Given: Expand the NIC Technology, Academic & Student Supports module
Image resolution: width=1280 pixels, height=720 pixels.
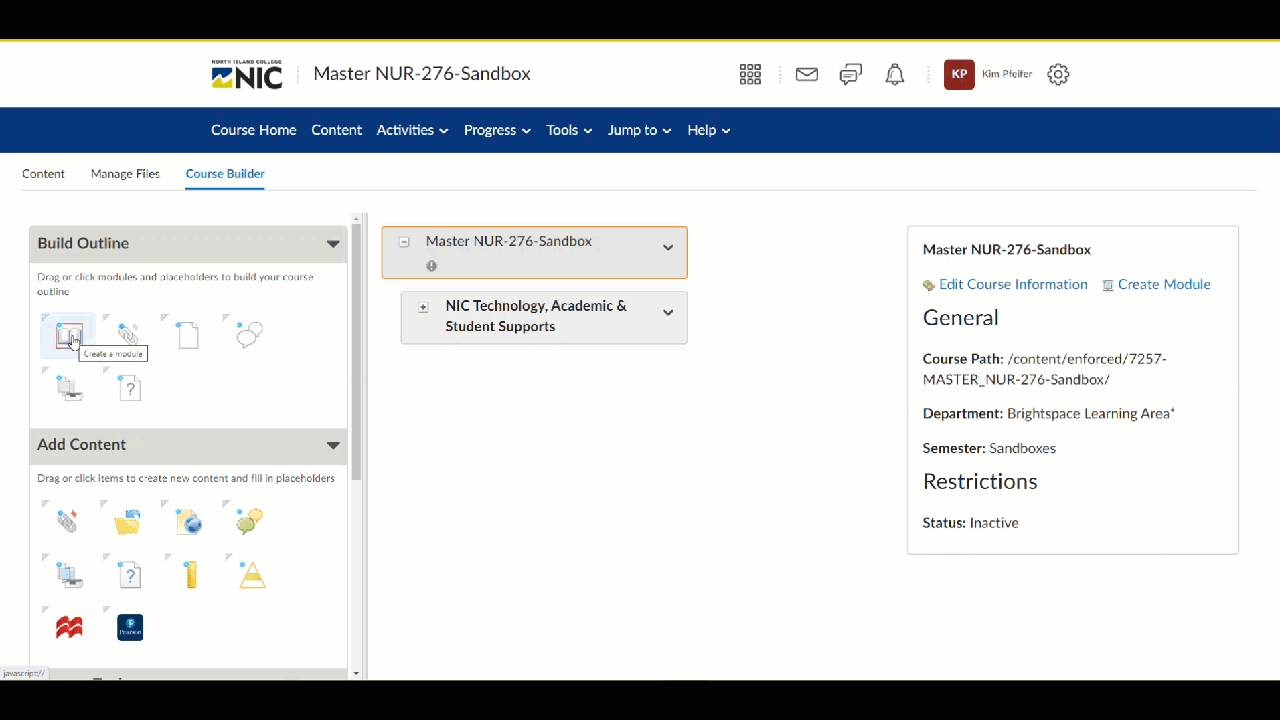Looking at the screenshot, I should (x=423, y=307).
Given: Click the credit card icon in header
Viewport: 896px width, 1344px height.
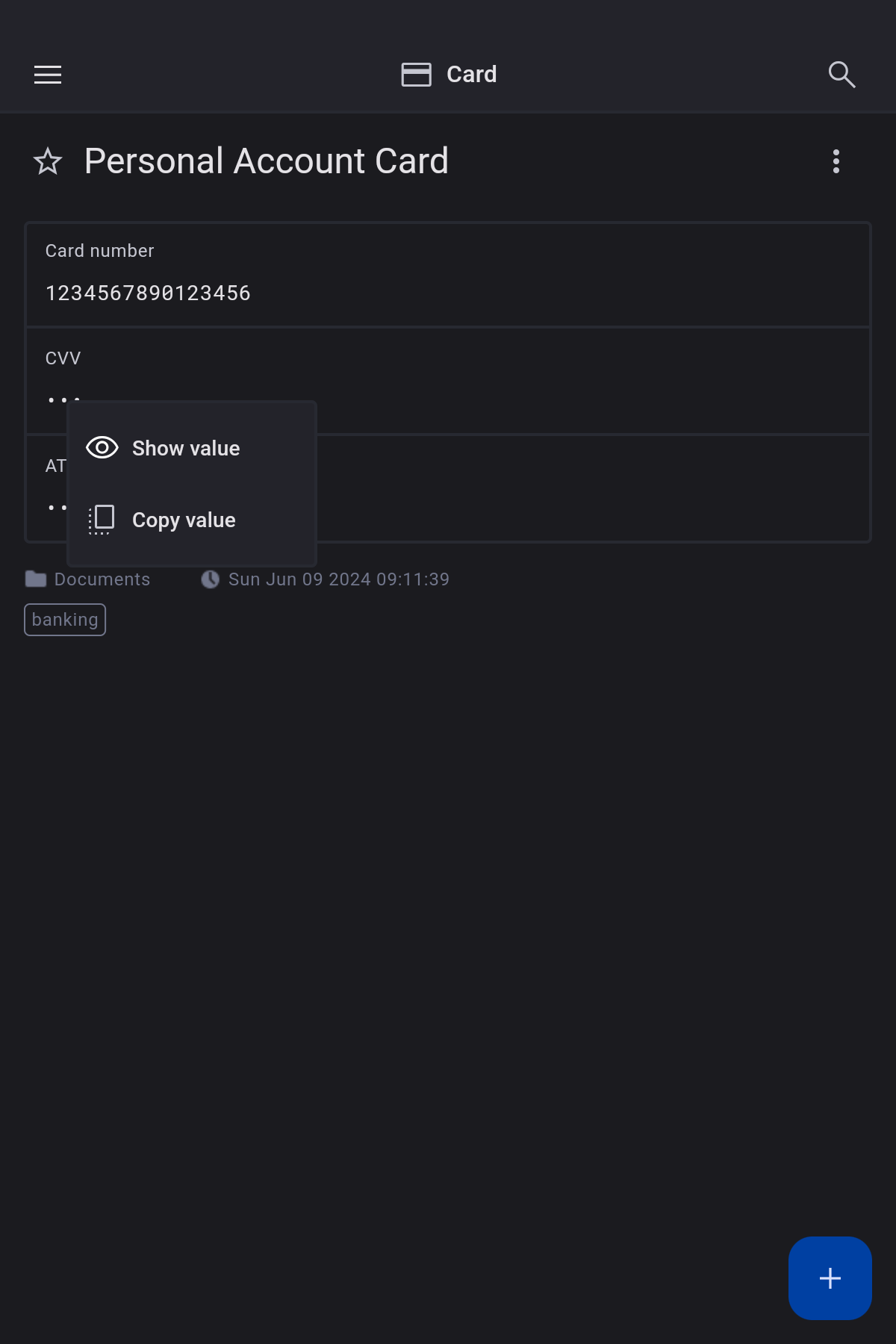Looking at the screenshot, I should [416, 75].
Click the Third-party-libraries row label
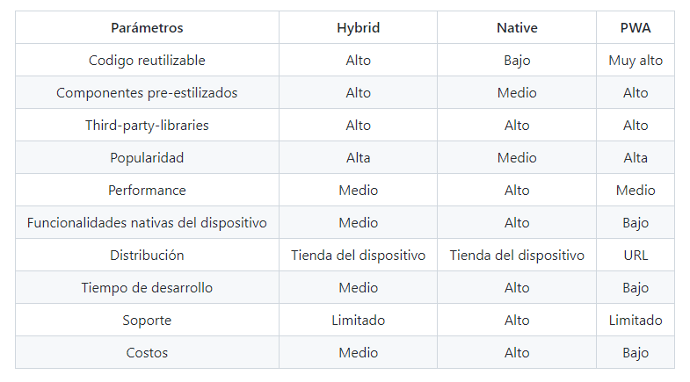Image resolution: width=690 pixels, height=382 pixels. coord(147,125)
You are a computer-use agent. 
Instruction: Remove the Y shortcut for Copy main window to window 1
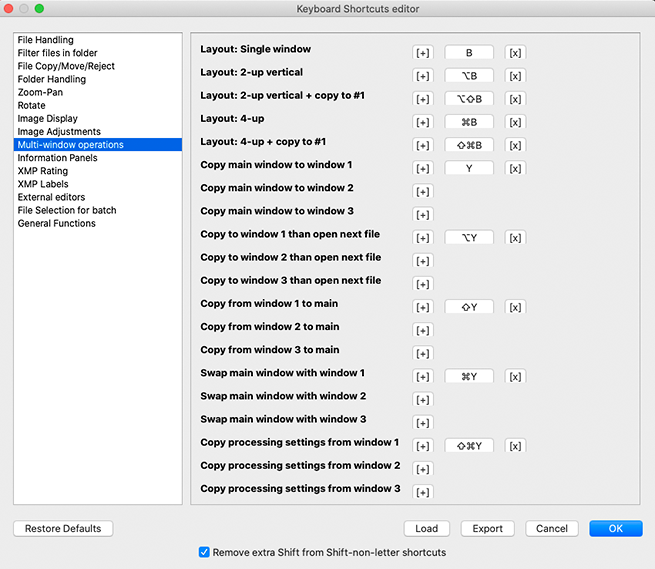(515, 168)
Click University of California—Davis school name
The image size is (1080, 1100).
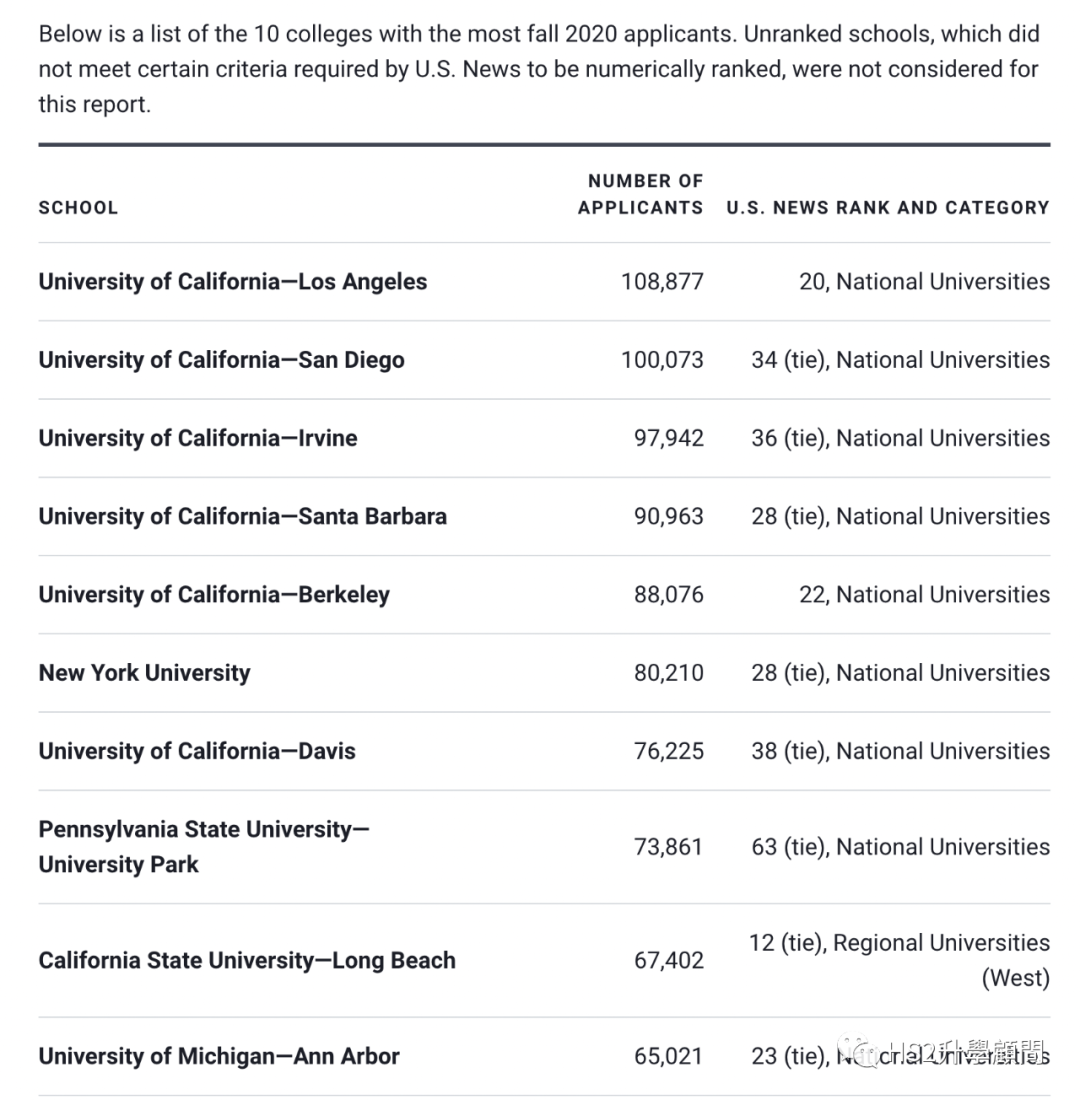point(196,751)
----------------
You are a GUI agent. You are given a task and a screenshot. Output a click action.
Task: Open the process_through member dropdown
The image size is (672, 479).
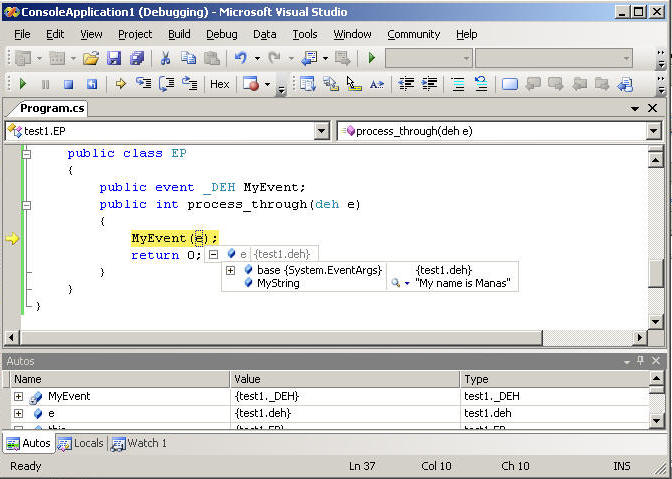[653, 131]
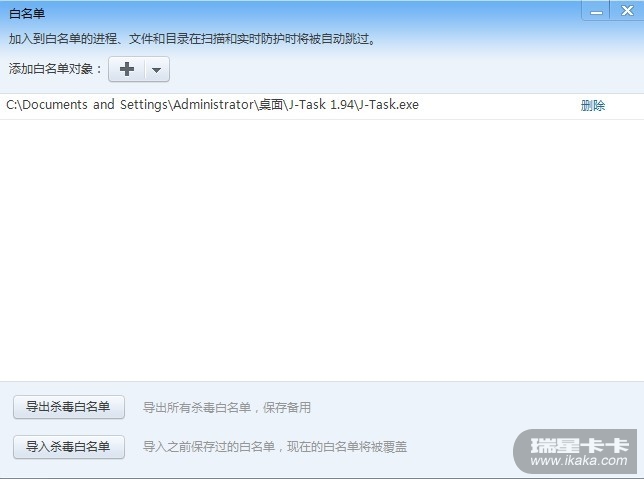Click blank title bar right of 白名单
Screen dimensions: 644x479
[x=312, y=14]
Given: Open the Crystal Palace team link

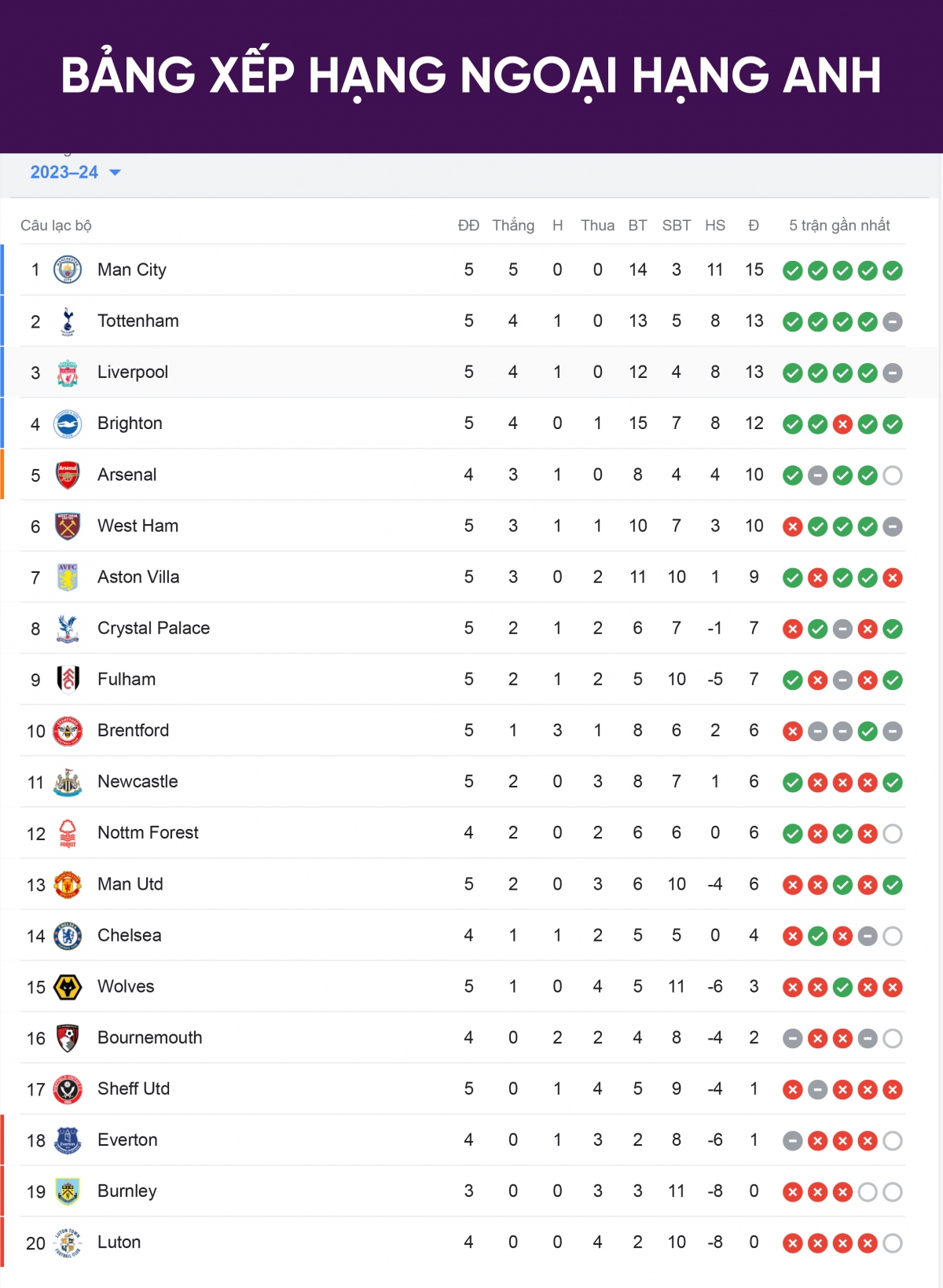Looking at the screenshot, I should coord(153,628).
----------------
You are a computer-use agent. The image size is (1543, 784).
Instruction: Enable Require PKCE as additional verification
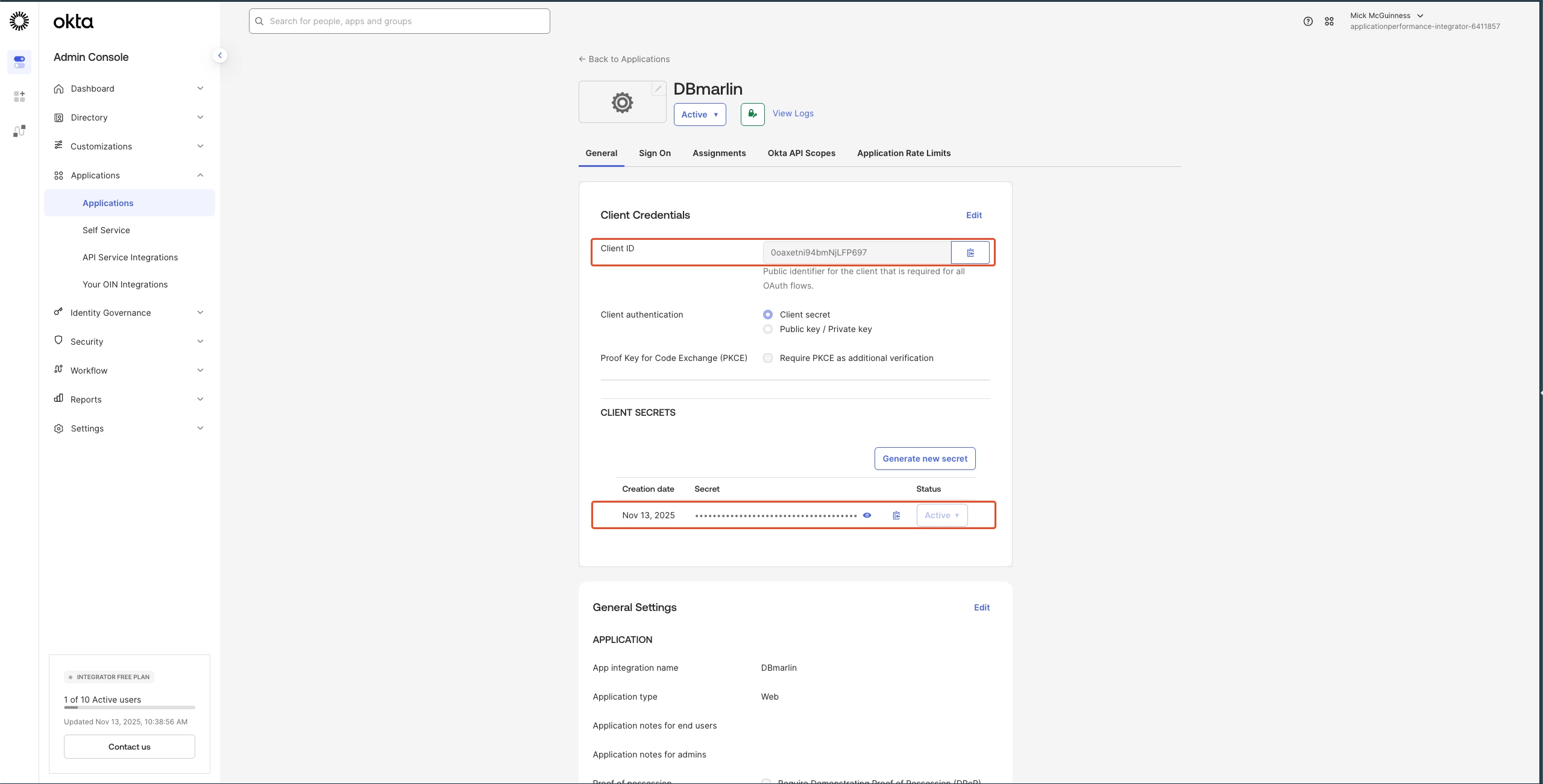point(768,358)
----------------
▶ [Exercise]: Echo back the lines from the one containing "Given: Click the credit card icon in header" through the one containing "point(196,751)", keeping both of those lines and omitting the pictures.

▶ [Finished answer]:
Given: Click the credit card icon in header
Viewport: 896px width, 1344px height.
Looking at the screenshot, I should [416, 75].
Click the Third-party-libraries row label
Image resolution: width=690 pixels, height=382 pixels. coord(147,125)
You are a computer-use agent. 
Instruction: Remove the Y shortcut for Copy main window to window 1
(515, 168)
Click University of California—Davis school name
The image size is (1080, 1100).
point(196,751)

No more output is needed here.